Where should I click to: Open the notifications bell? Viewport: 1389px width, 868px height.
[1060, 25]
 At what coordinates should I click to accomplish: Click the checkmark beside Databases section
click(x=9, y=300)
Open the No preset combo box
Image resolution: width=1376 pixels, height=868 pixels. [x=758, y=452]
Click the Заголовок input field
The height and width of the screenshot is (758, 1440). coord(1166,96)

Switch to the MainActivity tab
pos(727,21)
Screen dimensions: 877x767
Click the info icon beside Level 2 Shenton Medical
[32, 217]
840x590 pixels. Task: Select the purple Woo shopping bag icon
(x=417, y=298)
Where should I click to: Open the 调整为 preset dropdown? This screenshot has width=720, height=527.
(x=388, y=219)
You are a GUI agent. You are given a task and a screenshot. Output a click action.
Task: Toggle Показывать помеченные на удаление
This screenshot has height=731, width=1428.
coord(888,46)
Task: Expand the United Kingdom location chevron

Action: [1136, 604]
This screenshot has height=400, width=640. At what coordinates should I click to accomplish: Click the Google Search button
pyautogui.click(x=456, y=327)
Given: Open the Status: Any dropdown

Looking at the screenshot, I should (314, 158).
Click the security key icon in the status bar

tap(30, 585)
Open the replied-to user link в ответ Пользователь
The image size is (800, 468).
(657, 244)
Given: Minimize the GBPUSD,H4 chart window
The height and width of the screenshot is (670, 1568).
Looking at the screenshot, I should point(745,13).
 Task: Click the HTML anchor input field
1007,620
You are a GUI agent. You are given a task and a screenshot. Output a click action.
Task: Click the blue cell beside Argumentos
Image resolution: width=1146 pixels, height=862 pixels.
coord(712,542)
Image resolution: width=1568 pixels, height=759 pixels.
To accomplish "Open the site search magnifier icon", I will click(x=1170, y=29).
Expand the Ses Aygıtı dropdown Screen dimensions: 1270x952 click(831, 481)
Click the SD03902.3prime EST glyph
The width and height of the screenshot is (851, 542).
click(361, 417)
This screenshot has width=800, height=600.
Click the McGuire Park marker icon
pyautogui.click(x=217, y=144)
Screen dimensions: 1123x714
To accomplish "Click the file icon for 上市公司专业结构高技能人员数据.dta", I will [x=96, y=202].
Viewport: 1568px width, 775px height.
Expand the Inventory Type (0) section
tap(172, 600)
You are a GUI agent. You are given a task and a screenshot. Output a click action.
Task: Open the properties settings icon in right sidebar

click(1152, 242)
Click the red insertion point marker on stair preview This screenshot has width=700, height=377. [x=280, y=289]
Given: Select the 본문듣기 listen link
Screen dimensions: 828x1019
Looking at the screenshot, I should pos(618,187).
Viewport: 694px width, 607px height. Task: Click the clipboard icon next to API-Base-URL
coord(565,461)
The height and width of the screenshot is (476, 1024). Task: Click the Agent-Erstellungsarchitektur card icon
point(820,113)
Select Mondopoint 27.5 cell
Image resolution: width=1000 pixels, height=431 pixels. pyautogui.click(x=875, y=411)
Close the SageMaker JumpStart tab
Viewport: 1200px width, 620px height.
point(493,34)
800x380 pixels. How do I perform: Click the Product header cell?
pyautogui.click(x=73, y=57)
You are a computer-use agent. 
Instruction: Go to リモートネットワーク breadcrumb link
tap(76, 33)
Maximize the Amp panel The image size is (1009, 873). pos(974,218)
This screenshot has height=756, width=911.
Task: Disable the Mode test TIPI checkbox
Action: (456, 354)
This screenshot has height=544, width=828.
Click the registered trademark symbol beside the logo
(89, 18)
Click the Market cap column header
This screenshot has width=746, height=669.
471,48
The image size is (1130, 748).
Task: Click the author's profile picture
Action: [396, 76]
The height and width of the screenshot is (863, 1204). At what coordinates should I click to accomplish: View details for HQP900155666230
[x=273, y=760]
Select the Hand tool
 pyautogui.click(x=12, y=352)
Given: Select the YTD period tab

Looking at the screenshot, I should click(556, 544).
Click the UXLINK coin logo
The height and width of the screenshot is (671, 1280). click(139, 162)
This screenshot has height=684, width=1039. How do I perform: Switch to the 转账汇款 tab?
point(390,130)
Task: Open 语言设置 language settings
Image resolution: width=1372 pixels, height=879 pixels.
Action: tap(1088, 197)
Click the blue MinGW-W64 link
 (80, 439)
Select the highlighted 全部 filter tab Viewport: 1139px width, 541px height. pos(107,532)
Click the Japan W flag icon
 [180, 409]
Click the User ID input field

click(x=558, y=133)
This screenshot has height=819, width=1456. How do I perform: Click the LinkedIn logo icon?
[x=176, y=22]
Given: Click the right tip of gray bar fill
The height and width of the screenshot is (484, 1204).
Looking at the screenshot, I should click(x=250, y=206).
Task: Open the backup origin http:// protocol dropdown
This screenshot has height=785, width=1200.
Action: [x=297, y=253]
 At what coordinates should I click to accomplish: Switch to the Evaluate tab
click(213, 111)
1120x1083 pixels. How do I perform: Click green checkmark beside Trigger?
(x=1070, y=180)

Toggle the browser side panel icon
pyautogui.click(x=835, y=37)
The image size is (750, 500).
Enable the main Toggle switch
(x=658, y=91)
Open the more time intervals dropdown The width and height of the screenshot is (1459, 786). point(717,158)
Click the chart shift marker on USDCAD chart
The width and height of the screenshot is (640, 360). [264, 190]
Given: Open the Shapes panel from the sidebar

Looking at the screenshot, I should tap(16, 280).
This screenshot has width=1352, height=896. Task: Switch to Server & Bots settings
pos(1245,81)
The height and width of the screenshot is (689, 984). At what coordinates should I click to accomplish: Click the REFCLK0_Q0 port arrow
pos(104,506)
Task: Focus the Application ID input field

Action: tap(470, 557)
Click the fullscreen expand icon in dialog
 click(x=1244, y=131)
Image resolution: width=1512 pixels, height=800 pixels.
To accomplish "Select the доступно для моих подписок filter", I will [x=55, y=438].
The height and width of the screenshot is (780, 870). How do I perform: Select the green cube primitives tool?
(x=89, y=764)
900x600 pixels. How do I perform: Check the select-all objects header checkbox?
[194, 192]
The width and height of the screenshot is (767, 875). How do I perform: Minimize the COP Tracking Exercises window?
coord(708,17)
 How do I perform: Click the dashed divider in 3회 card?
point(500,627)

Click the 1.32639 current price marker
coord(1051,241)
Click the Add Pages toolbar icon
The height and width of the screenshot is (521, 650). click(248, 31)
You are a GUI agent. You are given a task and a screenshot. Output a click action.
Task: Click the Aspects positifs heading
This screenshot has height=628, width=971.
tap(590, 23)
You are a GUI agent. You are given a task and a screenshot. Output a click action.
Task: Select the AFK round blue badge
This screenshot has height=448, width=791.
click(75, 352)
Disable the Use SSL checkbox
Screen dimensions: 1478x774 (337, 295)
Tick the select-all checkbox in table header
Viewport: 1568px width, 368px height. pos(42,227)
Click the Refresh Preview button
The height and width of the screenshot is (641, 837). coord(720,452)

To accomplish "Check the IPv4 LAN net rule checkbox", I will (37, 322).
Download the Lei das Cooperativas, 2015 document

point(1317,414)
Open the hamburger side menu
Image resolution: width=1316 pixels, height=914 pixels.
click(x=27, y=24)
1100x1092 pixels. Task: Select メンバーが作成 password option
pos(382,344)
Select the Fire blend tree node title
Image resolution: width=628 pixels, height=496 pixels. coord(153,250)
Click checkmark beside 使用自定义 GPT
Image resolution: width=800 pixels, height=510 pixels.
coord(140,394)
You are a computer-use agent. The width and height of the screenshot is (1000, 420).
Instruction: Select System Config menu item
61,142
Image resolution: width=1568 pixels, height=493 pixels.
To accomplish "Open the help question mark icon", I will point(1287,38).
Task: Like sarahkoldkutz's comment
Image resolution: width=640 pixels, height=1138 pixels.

→ Short exercise:
Can you reproduce all of the entries above verbatim, from the first line to the last?

→ Task response:
Where should I click to: Open the notifications bell? Viewport: 1389px width, 868px height.
[1060, 25]
 At what coordinates should I click to accomplish: Click the checkmark beside Databases section
click(x=9, y=300)
Open the No preset combo box
Image resolution: width=1376 pixels, height=868 pixels. [x=758, y=452]
Click the Заголовок input field
The height and width of the screenshot is (758, 1440). coord(1166,96)

Switch to the MainActivity tab
pos(727,21)
Screen dimensions: 877x767
Click the info icon beside Level 2 Shenton Medical
[32, 217]
840x590 pixels. Task: Select the purple Woo shopping bag icon
(x=417, y=298)
Where should I click to: Open the 调整为 preset dropdown? This screenshot has width=720, height=527.
(x=388, y=219)
You are a GUI agent. You are given a task and a screenshot. Output a click action.
Task: Toggle Показывать помеченные на удаление
This screenshot has height=731, width=1428.
coord(888,46)
Task: Expand the United Kingdom location chevron

Action: [1136, 604]
This screenshot has height=400, width=640. At what coordinates should I click to accomplish: Click the Google Search button
pyautogui.click(x=456, y=327)
Given: Open the Status: Any dropdown

Looking at the screenshot, I should (314, 158).
Click the security key icon in the status bar

tap(30, 585)
Open the replied-to user link в ответ Пользователь
The image size is (800, 468).
(657, 244)
Given: Minimize the GBPUSD,H4 chart window
The height and width of the screenshot is (670, 1568).
Looking at the screenshot, I should point(745,13).
 Task: Click the HTML anchor input field
1007,620
You are a GUI agent. You are given a task and a screenshot. Output a click action.
Task: Click the blue cell beside Argumentos
Image resolution: width=1146 pixels, height=862 pixels.
coord(712,542)
Image resolution: width=1568 pixels, height=759 pixels.
To accomplish "Open the site search magnifier icon", I will click(x=1170, y=29).
Expand the Ses Aygıtı dropdown Screen dimensions: 1270x952 click(831, 481)
Click the SD03902.3prime EST glyph
The width and height of the screenshot is (851, 542).
click(361, 417)
This screenshot has width=800, height=600.
Click the McGuire Park marker icon
pyautogui.click(x=217, y=144)
Screen dimensions: 1123x714
To accomplish "Click the file icon for 上市公司专业结构高技能人员数据.dta", I will [x=96, y=202].
Viewport: 1568px width, 775px height.
Expand the Inventory Type (0) section
tap(172, 600)
You are a GUI agent. You are given a task and a screenshot. Output a click action.
Task: Open the properties settings icon in right sidebar

click(1152, 242)
Click the red insertion point marker on stair preview This screenshot has width=700, height=377. [x=280, y=289]
Given: Select the 본문듣기 listen link
Screen dimensions: 828x1019
Looking at the screenshot, I should pos(618,187).
Viewport: 694px width, 607px height. Task: Click the clipboard icon next to API-Base-URL
coord(565,461)
The height and width of the screenshot is (476, 1024). Task: Click the Agent-Erstellungsarchitektur card icon
point(820,113)
Select Mondopoint 27.5 cell
Image resolution: width=1000 pixels, height=431 pixels. pyautogui.click(x=875, y=411)
Close the SageMaker JumpStart tab
Viewport: 1200px width, 620px height.
point(493,34)
800x380 pixels. How do I perform: Click the Product header cell?
pyautogui.click(x=73, y=57)
You are a computer-use agent. 
Instruction: Go to リモートネットワーク breadcrumb link
tap(76, 33)
Maximize the Amp panel The image size is (1009, 873). pos(974,218)
This screenshot has height=756, width=911.
Task: Disable the Mode test TIPI checkbox
Action: (456, 354)
This screenshot has height=544, width=828.
Click the registered trademark symbol beside the logo
(89, 18)
Click the Market cap column header
This screenshot has width=746, height=669.
471,48
The image size is (1130, 748).
Task: Click the author's profile picture
Action: [396, 76]
The height and width of the screenshot is (863, 1204). At what coordinates should I click to accomplish: View details for HQP900155666230
[x=273, y=760]
Select the Hand tool
 pyautogui.click(x=12, y=352)
Given: Select the YTD period tab

Looking at the screenshot, I should click(556, 544).
Click the UXLINK coin logo
The height and width of the screenshot is (671, 1280). click(139, 162)
This screenshot has height=684, width=1039. How do I perform: Switch to the 转账汇款 tab?
point(390,130)
Task: Open 语言设置 language settings
Image resolution: width=1372 pixels, height=879 pixels.
Action: tap(1088, 197)
Click the blue MinGW-W64 link
 (80, 439)
Select the highlighted 全部 filter tab Viewport: 1139px width, 541px height. pos(107,532)
Click the Japan W flag icon
 [180, 409]
Click the User ID input field

click(x=558, y=133)
This screenshot has height=819, width=1456. How do I perform: Click the LinkedIn logo icon?
[x=176, y=22]
Given: Click the right tip of gray bar fill
The height and width of the screenshot is (484, 1204).
Looking at the screenshot, I should click(x=250, y=206).
Task: Open the backup origin http:// protocol dropdown
This screenshot has height=785, width=1200.
Action: [x=297, y=253]
 At what coordinates should I click to accomplish: Switch to the Evaluate tab
click(213, 111)
1120x1083 pixels. How do I perform: Click green checkmark beside Trigger?
(x=1070, y=180)

Toggle the browser side panel icon
pyautogui.click(x=835, y=37)
The image size is (750, 500).
Enable the main Toggle switch
(x=658, y=91)
Open the more time intervals dropdown The width and height of the screenshot is (1459, 786). point(717,158)
Click the chart shift marker on USDCAD chart
The width and height of the screenshot is (640, 360). [264, 190]
Given: Open the Shapes panel from the sidebar

Looking at the screenshot, I should tap(16, 280).
This screenshot has width=1352, height=896. Task: Switch to Server & Bots settings
pos(1245,81)
The height and width of the screenshot is (689, 984). At what coordinates should I click to accomplish: Click the REFCLK0_Q0 port arrow
pos(104,506)
Task: Focus the Application ID input field

Action: tap(470, 557)
Click the fullscreen expand icon in dialog
 click(x=1244, y=131)
Image resolution: width=1512 pixels, height=800 pixels.
To accomplish "Select the доступно для моих подписок filter", I will [x=55, y=438].
The height and width of the screenshot is (780, 870). How do I perform: Select the green cube primitives tool?
(x=89, y=764)
900x600 pixels. How do I perform: Check the select-all objects header checkbox?
[194, 192]
The width and height of the screenshot is (767, 875). How do I perform: Minimize the COP Tracking Exercises window?
coord(708,17)
 How do I perform: Click the dashed divider in 3회 card?
point(500,627)

Click the 1.32639 current price marker
coord(1051,241)
Click the Add Pages toolbar icon
The height and width of the screenshot is (521, 650). click(248, 31)
You are a GUI agent. You are given a task and a screenshot. Output a click action.
Task: Click the Aspects positifs heading
This screenshot has height=628, width=971.
tap(590, 23)
You are a GUI agent. You are given a task and a screenshot. Output a click action.
Task: Select the AFK round blue badge
This screenshot has height=448, width=791.
click(75, 352)
Disable the Use SSL checkbox
Screen dimensions: 1478x774 (337, 295)
Tick the select-all checkbox in table header
Viewport: 1568px width, 368px height. pos(42,227)
Click the Refresh Preview button
The height and width of the screenshot is (641, 837). coord(720,452)

To accomplish "Check the IPv4 LAN net rule checkbox", I will (37, 322).
Download the Lei das Cooperativas, 2015 document

point(1317,414)
Open the hamburger side menu
Image resolution: width=1316 pixels, height=914 pixels.
click(x=27, y=24)
1100x1092 pixels. Task: Select メンバーが作成 password option
pos(382,344)
Select the Fire blend tree node title
Image resolution: width=628 pixels, height=496 pixels. coord(153,250)
Click checkmark beside 使用自定义 GPT
Image resolution: width=800 pixels, height=510 pixels.
coord(140,394)
You are a computer-use agent. The width and height of the screenshot is (1000, 420).
Instruction: Select System Config menu item
61,142
Image resolution: width=1568 pixels, height=493 pixels.
To accomplish "Open the help question mark icon", I will point(1287,38).
Task: Like sarahkoldkutz's comment
Image resolution: width=640 pixels, height=1138 pixels.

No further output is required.